1. Einleitung
Der Islam gilt als die sich am schnellsten ausbreitende Religion in Afrika. Besonders auf junge Leute übt er eine starke Faszination aus. Die tiefe Enttäuschung über die herrschenden wirtschaftlichen und politischen Verhältnisse, verbunden mit dem sich immer stärker äußernden Unmut über die westliche Vorherrschaft im weltpolitischen Geschehen, kann man als äußere Gründe für dieses Phänomen sehen. Dazu kommt die Kritik am Westen als kulturzerstörerische Macht und die Angst, von ihm überrollt zu werden. Der wachsende Einfluß der Fundamentalisten stellt hierzu einen Gegenpol dar, denn er bietet die Einheit und das Selbstvertrauen einer starken Weltreligion.
Auch der Norden der Republik Sudan gehört zu den islamisierten Ländern Afrikas, da der die Politik und Gesellschaft bestimmende Norden des Landes islamisch ist.

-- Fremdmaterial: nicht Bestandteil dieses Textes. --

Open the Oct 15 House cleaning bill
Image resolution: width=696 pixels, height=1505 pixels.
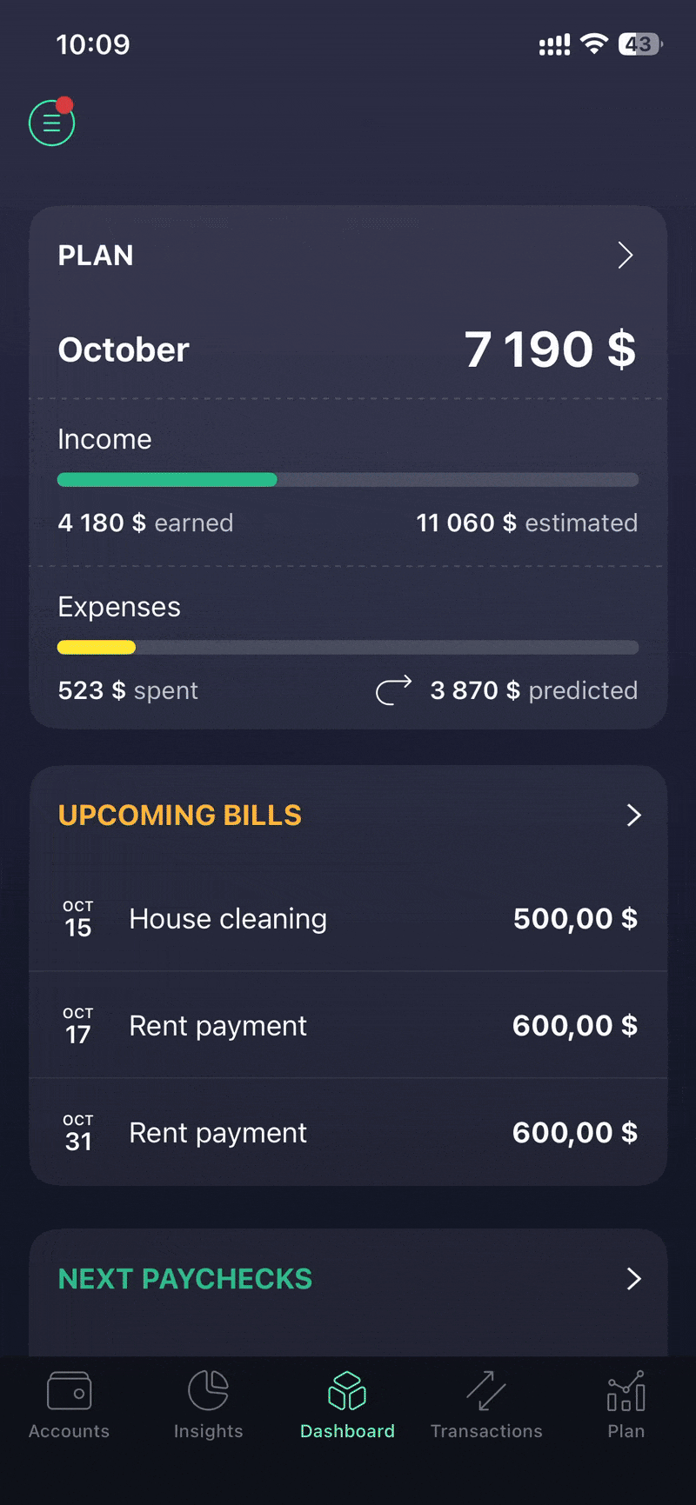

Der Norden forciert die Verbreitung des Islams in den Süden des Landes, was eine der Ursachen für den aktuellen Nord-Südkonflikt des Landes ist. Mit dem Islam verändern sich die gesellschaftlichen Bedingungen, und ein anderes religiöses und politisches Weltbild tritt an die Stelle der bis dahin gültigen Ordnung. Von den veränderten gesellschaftlichen Bedingungen sind vor allem die Frauen betroffen, die sich durch die Islamisierung den vorwiegend patriarchalischen islamischen Machtverhältnissen beugen mußten*.
Mit dieser Arbeit versuche ich, ein Stück Lebensgeschichte von Frauen im Niltal der Republik Sudan einzufangen und zu vermitteln. Natürlich kann dies nur ein ganz kleiner Ausschnitt der Lebensbedingungen sein, die sich nach den jeweiligen regionalen, sozialen und politischen Gegebenheiten sehr voneinander unterscheiden können. Spezielle Probleme sollten auf jeden Fall durch weitere gezielte Feldforschung noch vertieft analysiert werden.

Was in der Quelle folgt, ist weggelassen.